一旁的阎解成插话:林真,我家英楠和小龙年纪也合适......
打住,林真笑道,还是那句话,我赞成,但最终要看孩子们自己。”
何大清又抱着孙子端详许久,才恋恋不舍地交给刘玉华。”我得走了,有空的话,能给飞彪拍张照片寄到保城吗?
刘玉华应道:今年过年就带他去照相。”
好,那我走了,顺道去看看老易。”
何雨水急忙拦住:爸,他病得快不行了,您要是去找他算账,可得准备赔棺材钱。”
何大清笑道:我没那么糊涂,就是去打声招呼。”
药罐刚架到煤炉上。
壹大妈一抬头,瞧见何大清迎面走来。
她怔了怔,猛然想起——这是傻柱与雨水的亲爹。
“哟!大清兄弟,你咋回来了?刚才后院闹哄哄的,是冲你去的吧?雨水没跟你吵吵?”
何大清嘴角一扬:“托您的福,闺女早不记恨了,我来瞧瞧老易。”
床上的易中海浑身一激灵,死死闭着眼不敢动弹。
原本打算推木车出门遛弯的他,此刻僵着身子装睡,连眼皮都不敢颤。
何大清径直走到床前,俯身逼近,鼻尖几乎戳到易中海脸上。
“装得挺像,还知道害臊。

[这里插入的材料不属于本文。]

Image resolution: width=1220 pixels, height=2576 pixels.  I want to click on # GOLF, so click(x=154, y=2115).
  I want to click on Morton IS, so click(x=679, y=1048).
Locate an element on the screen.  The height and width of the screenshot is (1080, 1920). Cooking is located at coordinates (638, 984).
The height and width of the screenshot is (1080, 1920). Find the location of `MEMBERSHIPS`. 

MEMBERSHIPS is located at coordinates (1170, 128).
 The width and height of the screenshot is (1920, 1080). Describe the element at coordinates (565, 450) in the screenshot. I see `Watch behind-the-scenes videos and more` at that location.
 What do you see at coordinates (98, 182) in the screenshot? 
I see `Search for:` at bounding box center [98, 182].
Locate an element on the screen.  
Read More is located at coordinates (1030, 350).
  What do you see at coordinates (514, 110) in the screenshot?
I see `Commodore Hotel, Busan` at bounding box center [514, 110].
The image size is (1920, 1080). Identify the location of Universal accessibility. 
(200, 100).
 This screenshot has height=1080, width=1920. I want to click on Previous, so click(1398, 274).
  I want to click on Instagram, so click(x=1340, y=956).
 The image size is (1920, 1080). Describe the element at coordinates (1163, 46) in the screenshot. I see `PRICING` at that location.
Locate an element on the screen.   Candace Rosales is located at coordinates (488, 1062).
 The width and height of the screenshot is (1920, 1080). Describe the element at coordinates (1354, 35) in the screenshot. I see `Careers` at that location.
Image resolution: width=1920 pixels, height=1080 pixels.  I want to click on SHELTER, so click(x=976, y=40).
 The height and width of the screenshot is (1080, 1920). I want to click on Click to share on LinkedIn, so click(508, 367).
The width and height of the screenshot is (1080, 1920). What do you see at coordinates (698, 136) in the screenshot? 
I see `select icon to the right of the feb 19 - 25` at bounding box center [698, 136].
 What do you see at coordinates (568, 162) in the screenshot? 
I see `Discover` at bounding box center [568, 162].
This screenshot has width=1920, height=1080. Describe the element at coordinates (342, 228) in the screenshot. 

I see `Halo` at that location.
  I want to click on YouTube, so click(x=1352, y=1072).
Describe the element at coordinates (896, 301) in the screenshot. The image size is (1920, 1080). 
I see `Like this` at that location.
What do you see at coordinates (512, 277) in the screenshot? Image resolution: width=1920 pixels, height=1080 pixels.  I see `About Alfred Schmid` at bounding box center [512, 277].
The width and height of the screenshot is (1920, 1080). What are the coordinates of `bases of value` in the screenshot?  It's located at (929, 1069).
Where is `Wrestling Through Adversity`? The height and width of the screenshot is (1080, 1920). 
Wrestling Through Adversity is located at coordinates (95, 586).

”
他声音淬着冰碴子,“懒得开口就听着——我现在去探监,等柱子出来那天,你这把老骨头等着挨捶吧。”
易中海掌心沁出冷汗,头晕目眩如坠云雾。
何大清甩手就走,壹大妈慌忙追出去拽住他袖子:“大清兄弟,这话是啥意思?”
何大清耷拉着眼皮:“想知道,自个儿问雨水去。”
围观邻居早缩回屋里。
谁不怕这俩老头动手?拉架吧,怕殃及自身;不拉吧,易中海准得吃亏。
横竖都是浑水,没人愿蹚。
见何大清走远,秦淮茹才蹭到东户门前。
“壹大妈,何叔刚说啥了?”
壹大妈拧着眉头:“我、我去趟后院,你先帮我看着药罐,今儿别去看柱子了。”
前脚人刚走,易中海就在屋里哑着嗓子喊:“淮茹,进来说话。”
“哎,啥事儿啊壹大爷?”
“门口还有人没?”
“没,您说。”
“唉……”
易中海长叹,“何大清这一回来,纸包不住火了。
院里要说我对不住谁,就他一个。”
秦淮茹心头一跳:“这话怎么说的?”
易中海索性抖落个干净——如何昧下何大清寄的钱买名声,又如何离间傻柱兄妹与亲爹。
他懒得再瞒秦淮茹:自己什么德行,秦淮茹门儿清;秦淮茹什么算盘,自己也心知肚明。
眼下老伴去后院找何雨水问,再防着秦淮茹反倒生分。
不如摊开说,横竖俩人拴在一条绳上。
果然,秦淮茹听完面不改色,反倒贴心宽慰:“要真这样,今儿我也不必见傻柱了。
上回他拒见就是恼了您,待会儿何叔再去父子相认,往后更没缓和的余地。”
易中海愁眉不展:“何大清放话说等柱子出来揍我,那浑人真干得出来……”
“您多虑了。”
秦淮茹抿嘴一笑,“傻柱混是混,可不像林真,绝不会对老人动手。”
易中海摇头:“我怕的是何大清——他要是领着柱子杀回来,头一个抡拳头的准是他!”
秦淮茹轻叹道:“一年后的事现在操心太早,傻柱没他爹逼着肯定不会找您麻烦,眼下何叔要是回来,院里肯定不安宁。”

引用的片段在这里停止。